# [Exercise]
Pictures are to be left out, and the rest of the records reproduced exactly.

# [Collected data entries]

---*---

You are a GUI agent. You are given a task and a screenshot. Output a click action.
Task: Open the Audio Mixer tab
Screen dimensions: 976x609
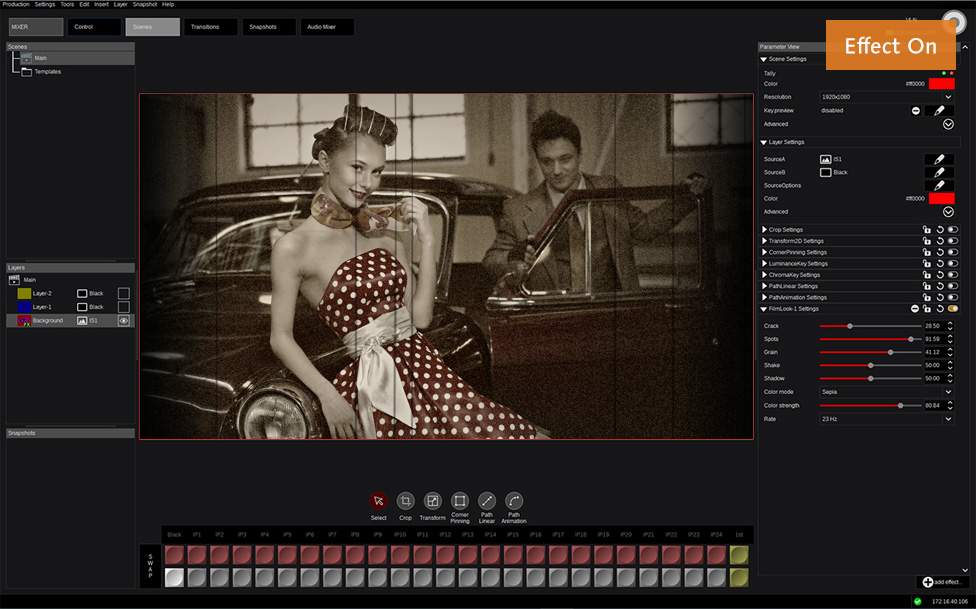tap(328, 27)
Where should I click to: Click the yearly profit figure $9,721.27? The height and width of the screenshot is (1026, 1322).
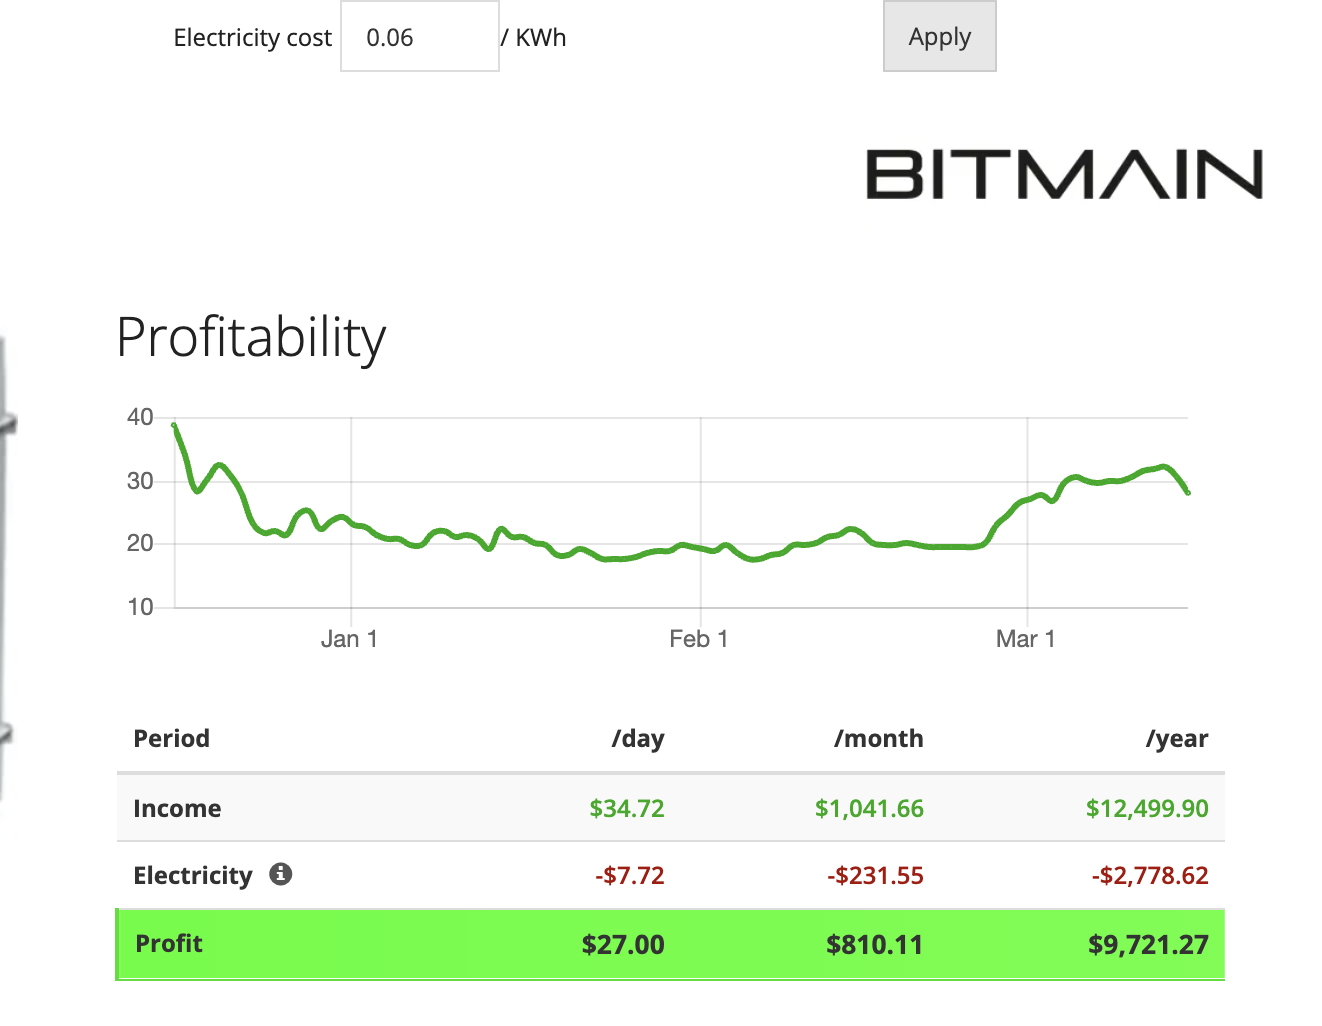(x=1148, y=943)
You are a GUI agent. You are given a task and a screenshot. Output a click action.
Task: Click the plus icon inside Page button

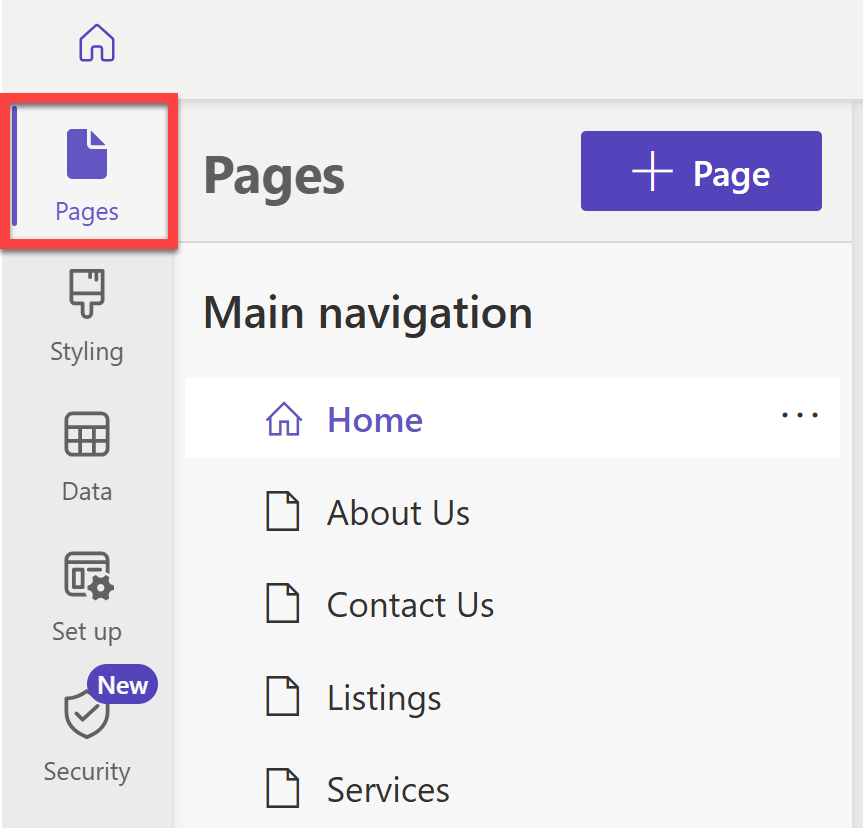click(x=652, y=171)

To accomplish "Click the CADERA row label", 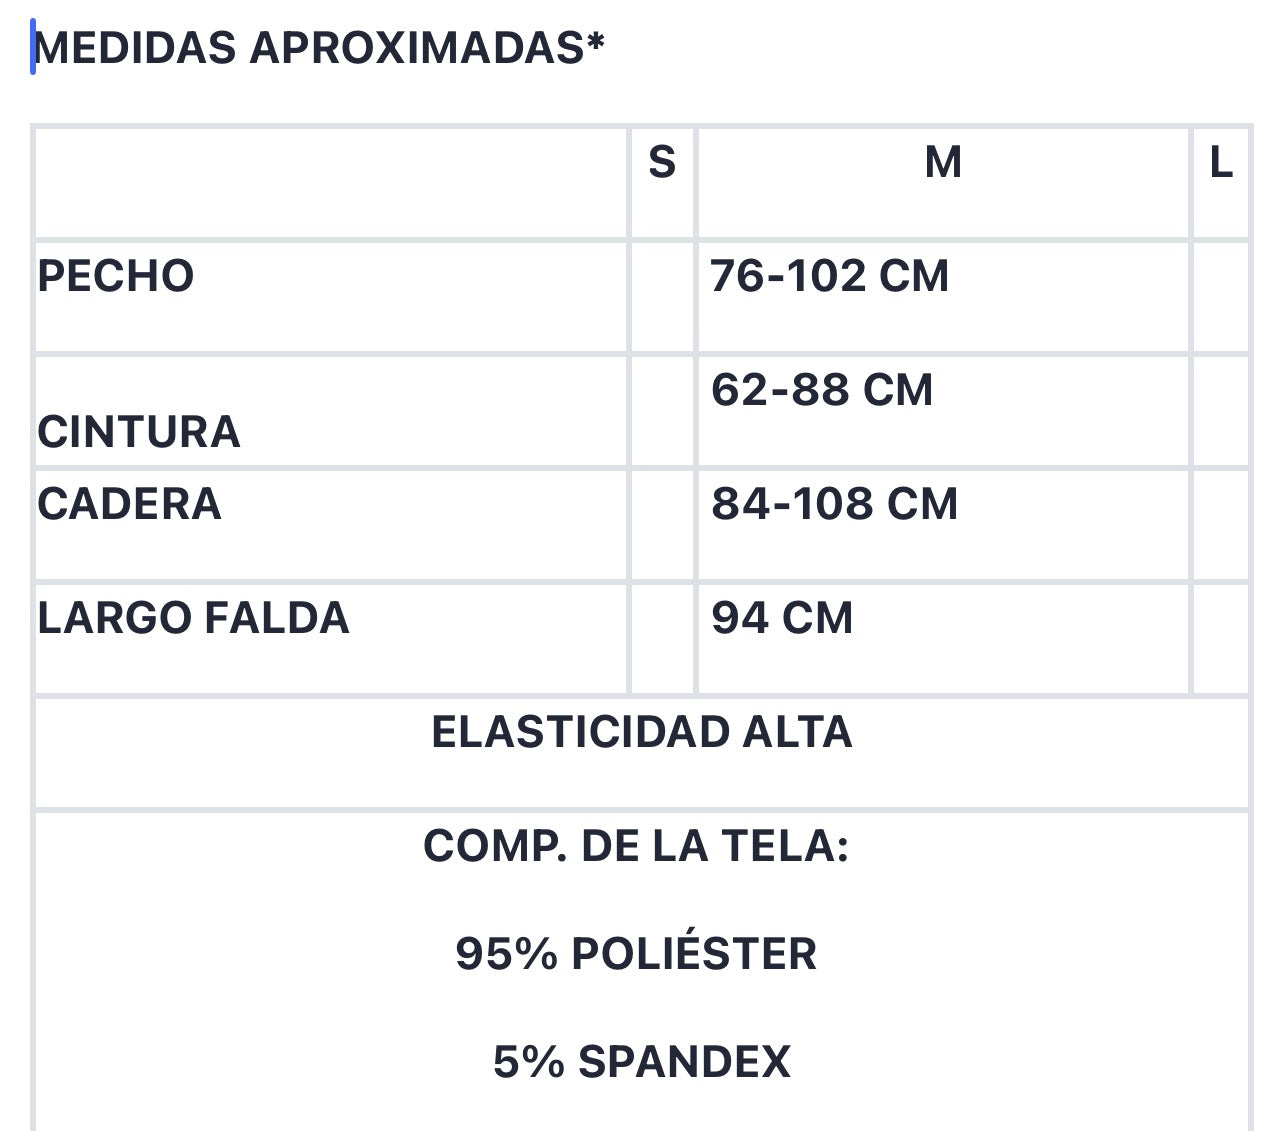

---*---

# [Task solution]
You are a GUI agent. You are given a task and a screenshot. Output a click action.
Task: Open the Audio Mixer tab
Screen dimensions: 976x609
tap(328, 27)
Where should I click to: Click the yearly profit figure $9,721.27? The height and width of the screenshot is (1026, 1322).
(x=1148, y=943)
You are a GUI agent. You are given a task and a screenshot. Output a click action.
Task: Click the plus icon inside Page button

click(x=652, y=171)

To accomplish "Click the CADERA row label", 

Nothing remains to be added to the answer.